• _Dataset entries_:
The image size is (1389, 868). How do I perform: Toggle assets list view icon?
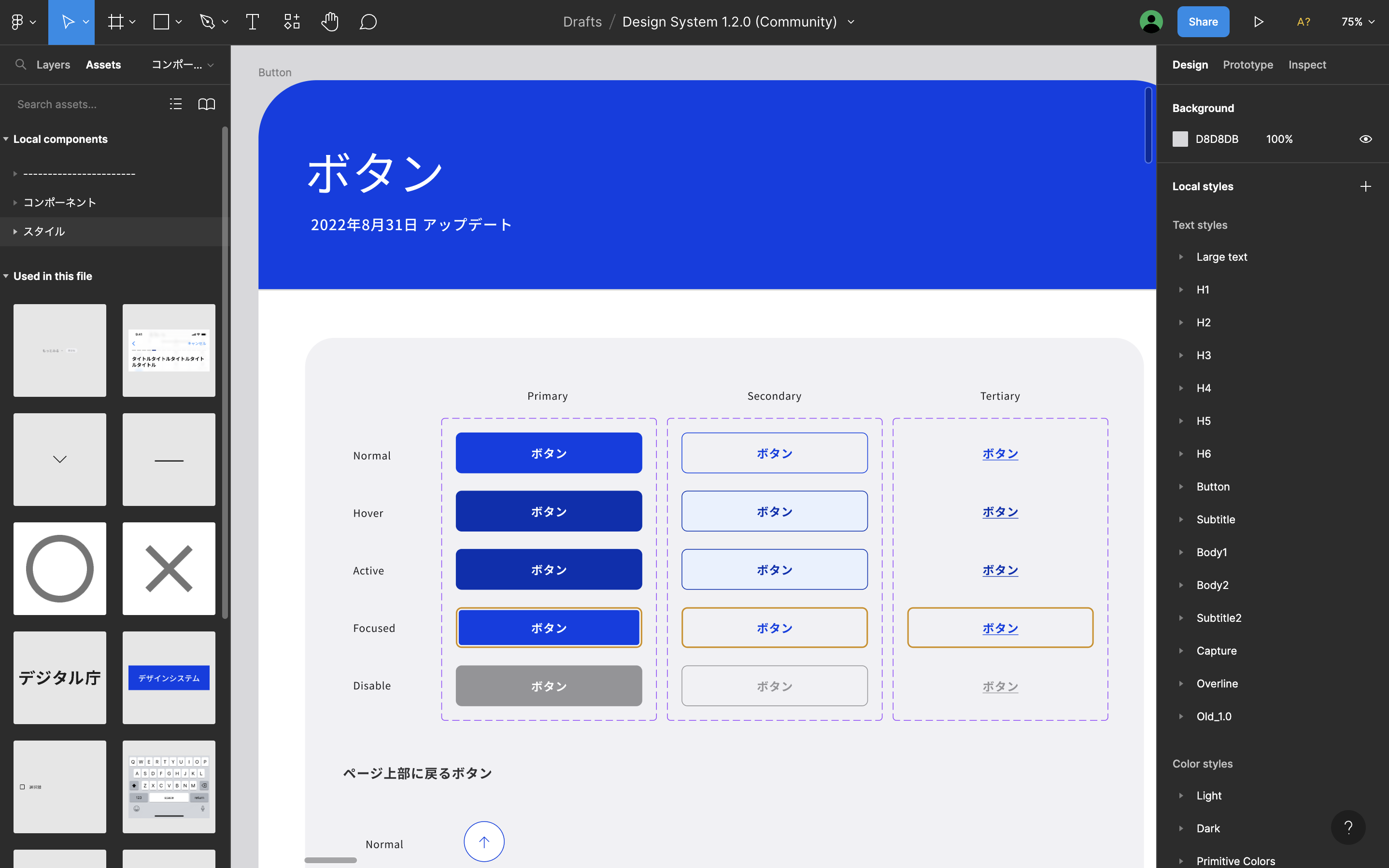pos(176,104)
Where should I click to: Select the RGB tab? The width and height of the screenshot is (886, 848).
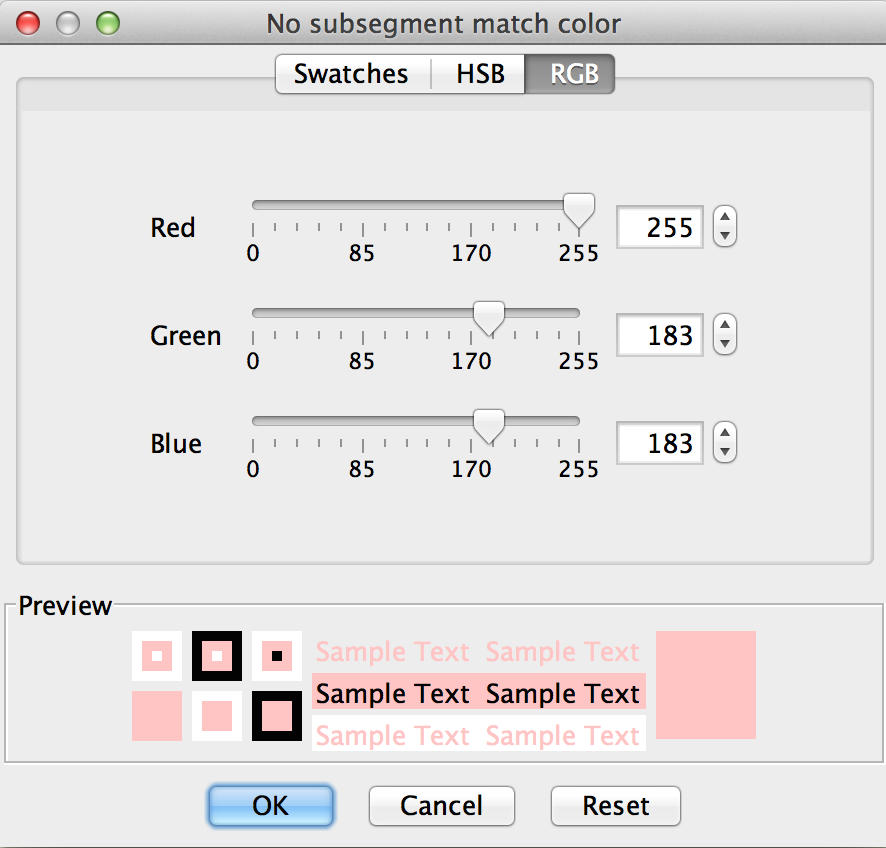tap(569, 75)
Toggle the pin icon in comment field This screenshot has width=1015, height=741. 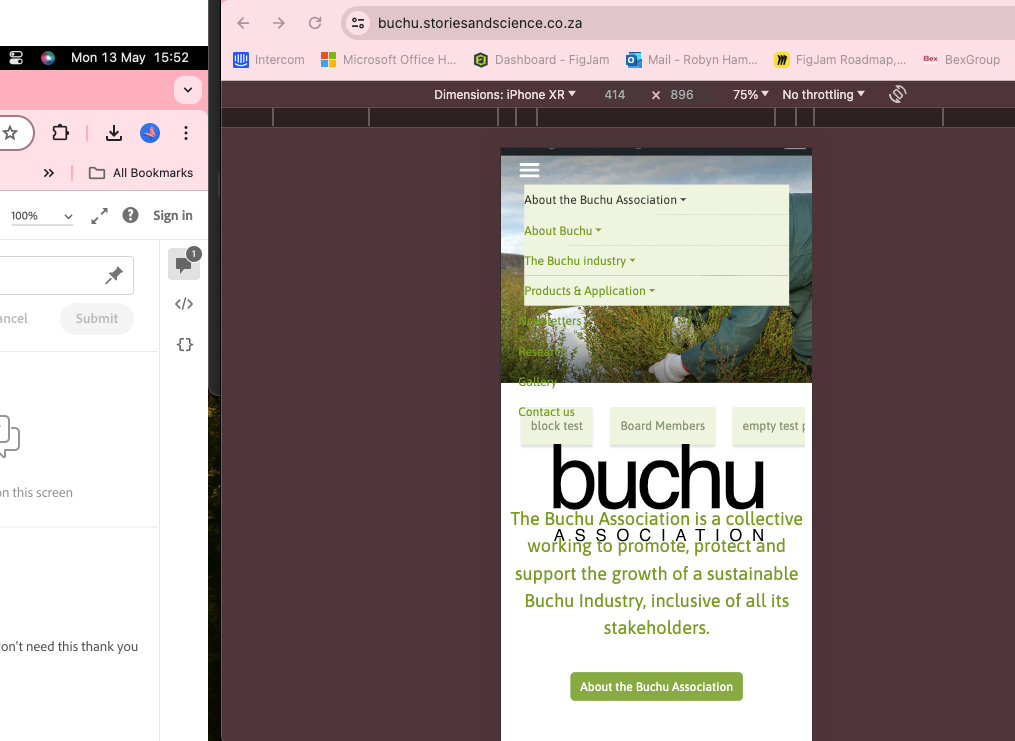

• _WHAT IS REQUIRED_:
Rewrite the entries above, changing "screenshot" to "screen capture" everywhere it appears and keeping everything else the same. Omit the pictures from your answer.

• _OUTPUT_:
The image size is (1389, 868). How do I perform: Toggle assets list view icon?
pos(176,104)
Where should I click to: Select the RGB tab? The width and height of the screen capture is (886, 848).
tap(569, 75)
Toggle the pin icon in comment field This screen capture has width=1015, height=741. 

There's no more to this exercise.